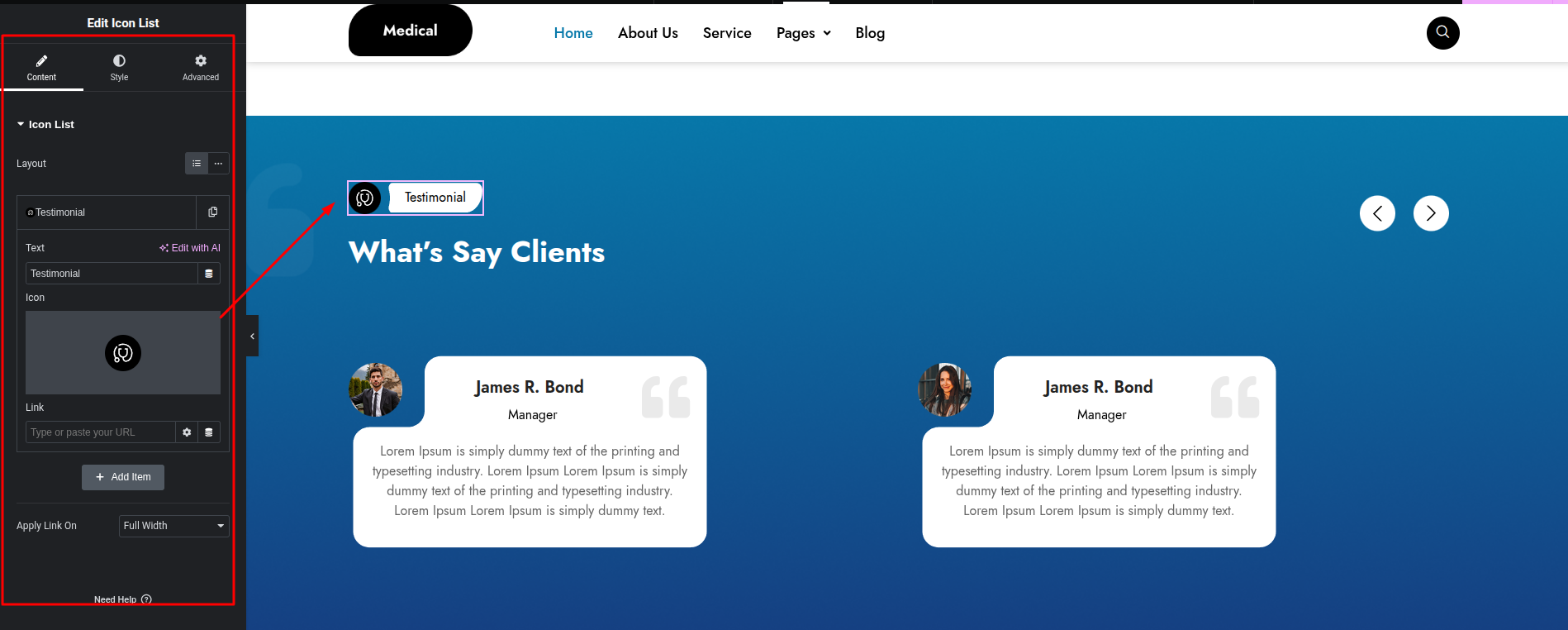
Task: Open the Apply Link On dropdown
Action: [173, 526]
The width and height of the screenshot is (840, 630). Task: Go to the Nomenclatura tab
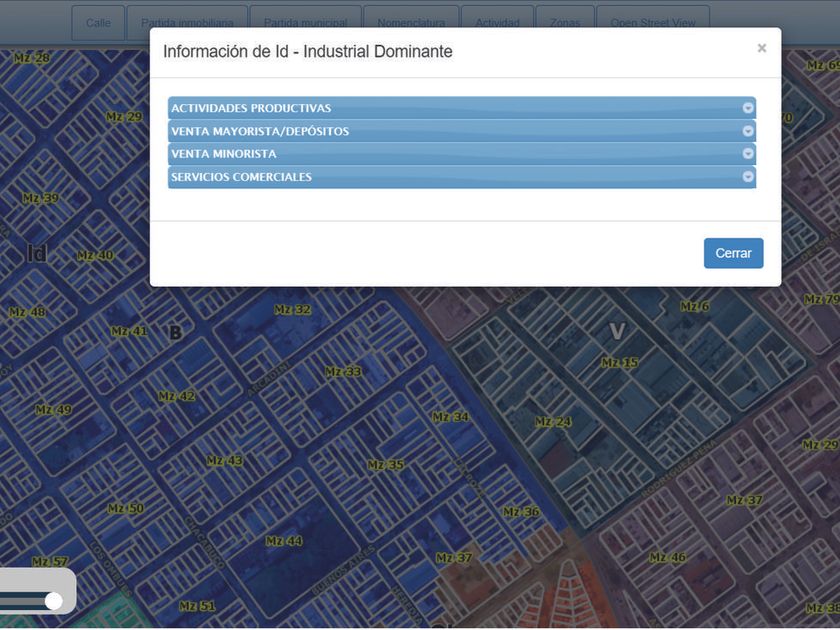411,22
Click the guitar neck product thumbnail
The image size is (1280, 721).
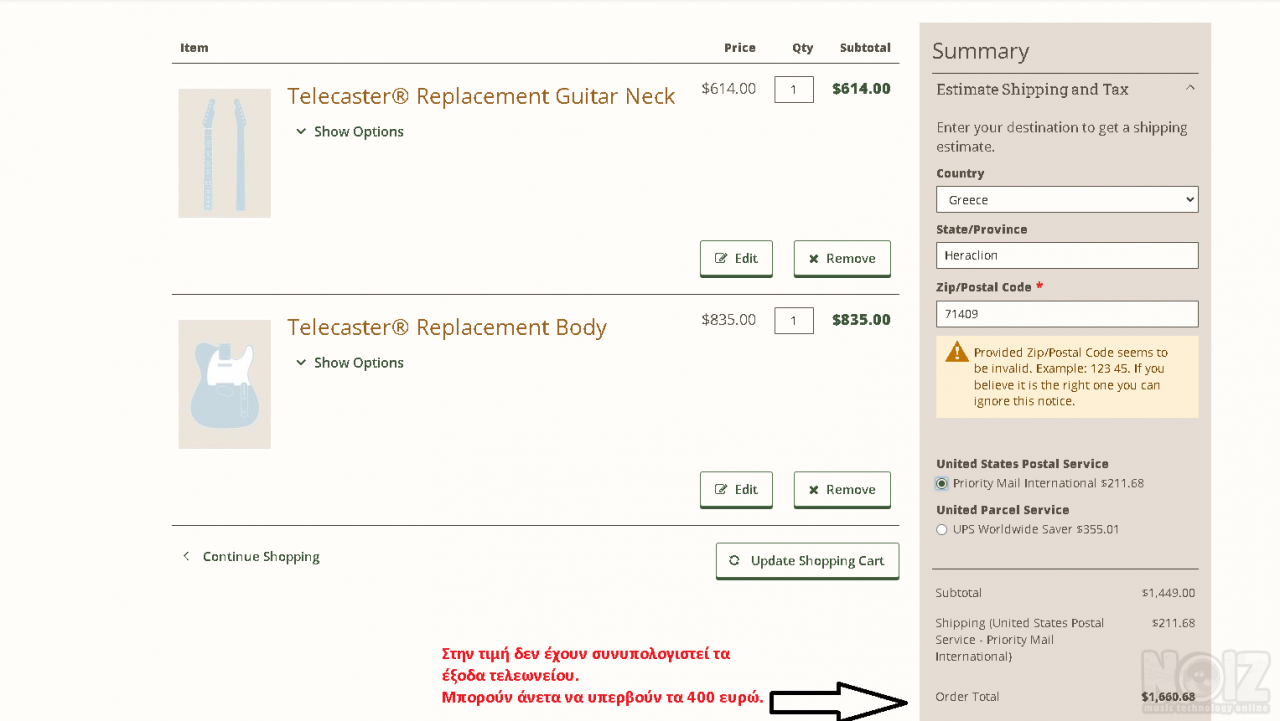(x=224, y=153)
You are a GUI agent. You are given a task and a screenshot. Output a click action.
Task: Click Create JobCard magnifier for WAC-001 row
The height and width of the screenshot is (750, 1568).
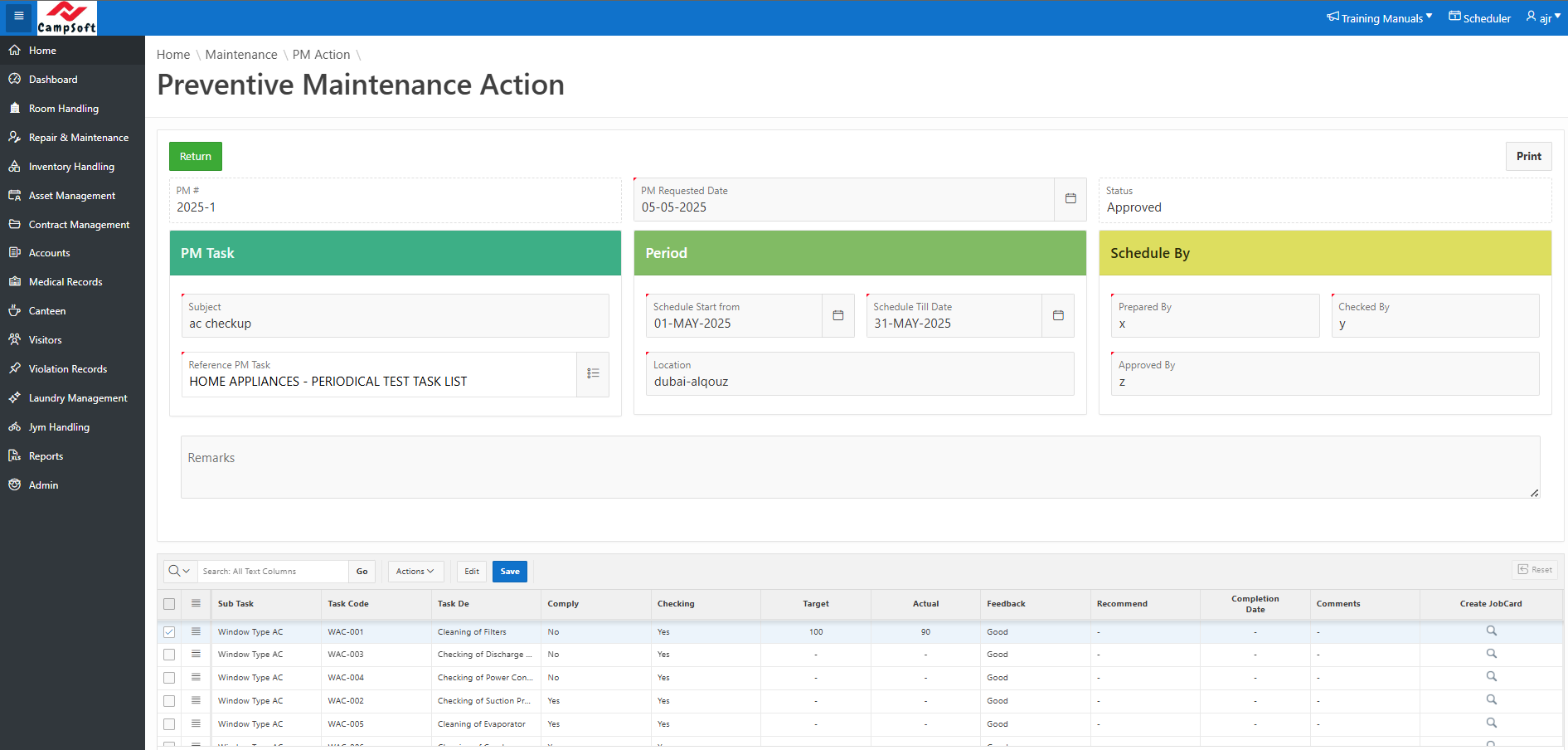(x=1491, y=631)
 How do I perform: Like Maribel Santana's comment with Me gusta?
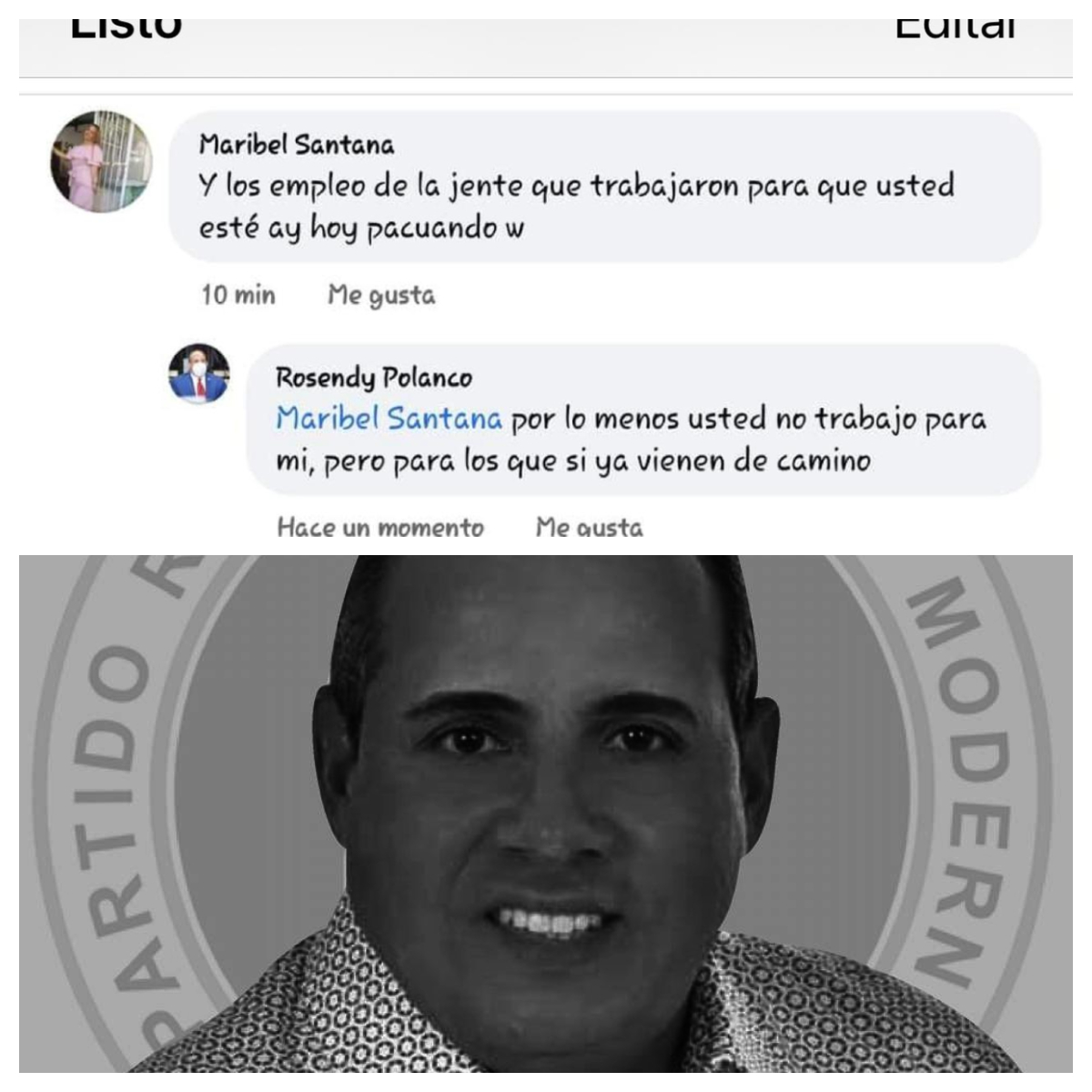[381, 295]
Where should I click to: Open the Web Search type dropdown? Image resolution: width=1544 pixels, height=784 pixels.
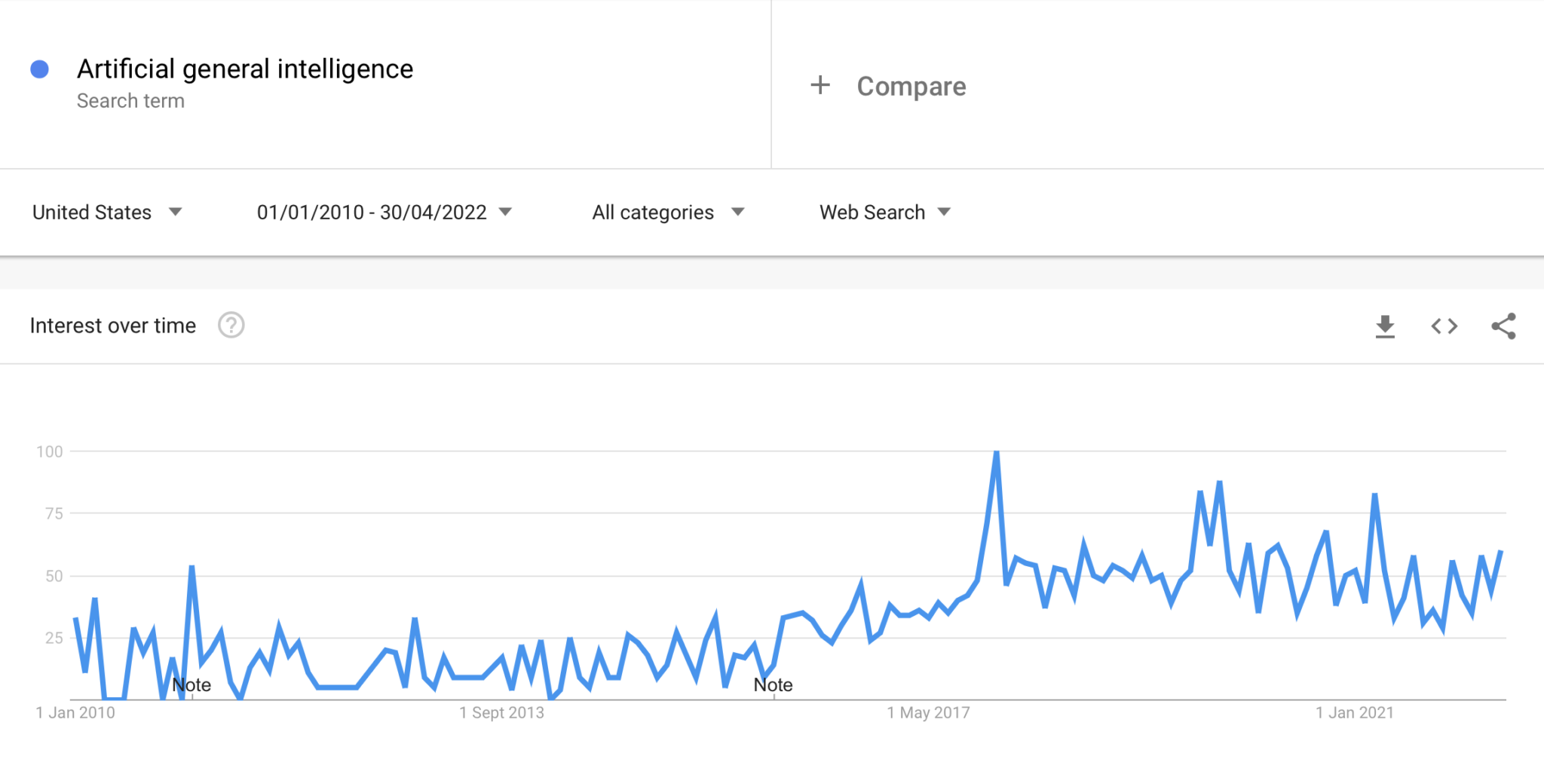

DESCRIPTION OF THE TASK
Your task is to retype, exactly and only, the lines from the line holding "Task: Click Create" through the final line of the data above, with both ends kept. Drop the pictures.

ANSWER BOX
Task: Click Create JobCard magnifier for WAC-001 row
The height and width of the screenshot is (750, 1568).
(x=1491, y=631)
 How do I perform: Like Maribel Santana's comment with Me gusta?
[381, 295]
Where should I click to: Open the Web Search type dropdown? Image resolution: width=1544 pixels, height=784 pixels.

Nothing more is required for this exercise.